在我的红色标记的右边还有两个测试.第一个是吞吐量性能,第二个是企业级存储.
nfsiostat 60企业存储配置文件
nfsc:/vol/pg003 mounted on /mnt/peppershare: op/s rpc bklog 1758.65 0.00 read: ops/s kB/s kB/op retrans avg RTT (ms) avg exe (ms) 51.750 3325.140 64.254 0 (0.0%) 8.645 24.816 write: ops/s kB/s kB/op retrans avg RTT (ms) avg exe (ms) 1655.183 106416.517 64.293 0 (0.0%) 3.141 159500.441
更新2
解决方法
你可以看到我标记了我在测试时使用的各种“块”大小,即rsize / wsize缓冲区大小安装选项.我发现,8k尺寸的dd测试吞吐量最高,令人惊讶.

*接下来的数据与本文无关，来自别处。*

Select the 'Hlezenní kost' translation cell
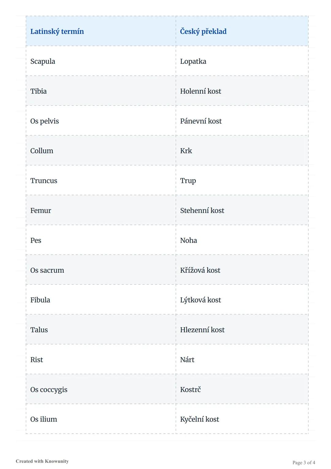Screen dimensions: 331x469 (202, 330)
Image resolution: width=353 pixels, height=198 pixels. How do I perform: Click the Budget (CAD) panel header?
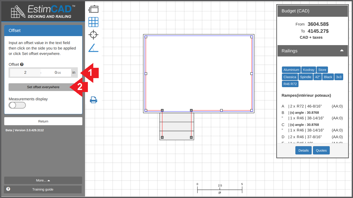(312, 11)
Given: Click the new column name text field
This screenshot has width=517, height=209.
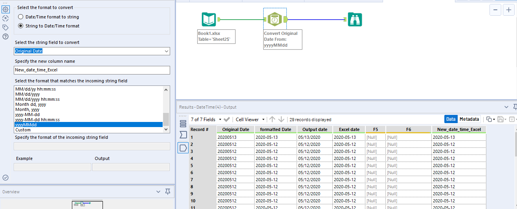Looking at the screenshot, I should (92, 70).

这些是我现在使用的nfs挂载选项,每个/ proc / mounts:
nfsc:/vol/pg003 /mnt/peppershare nfs rw,sync,rsize=8192,wsize=8192,noac,addr=172.x.x.x 0 0
仅供参考,noac选项man entry:
ac / noac
Selects whether the client may cache file attributes. If neither
option is specified (or if ac is specified),the client caches file
attributes.To improve performance,NFS clients cache file attributes. Every few
seconds,an NFS client checks the server’s version of each file’s
attributes for updates. Changes that occur on the server in those
small intervals remain undetected until the client checks the server
again. The noac option prevents clients from caching file attributes
so that applications can more quickly detect file changes on the
server.In addition to preventing the client from caching file attributes,the
noac option forces application writes to become synchronous so that
local changes to a file become visible on the server immediately. That
way,other clients can quickly detect recent writes when they check
the file’s attributes.Using the noac option provides greater cache coherence among NFS
clients accessing the same files,but it extracts a significant
performance penalty. As such,judicIoUs use of file locking is
encouraged instead. The DATA AND MetaDATA COHERENCE section contains a
detailed discussion of these trade-offs.
我在网络上阅读关于属性缓存的不同意见,所以我唯一的想法是它是一个必要的选项,或者与NetApp NFS服务器和/或具有更新内核的Linux客户端(> 2.6.5)一起使用.我们没有在具有2.6.5内核的SLES 9上看到这个问题.
我也阅读了关于rsize / wise的不同意见,通常你采用默认值,目前我的系统是65536,但8192给了我最好的测试结果.我们也将使用postgres做一些基准测试,所以我们将看到这些各种缓冲区大小的表现.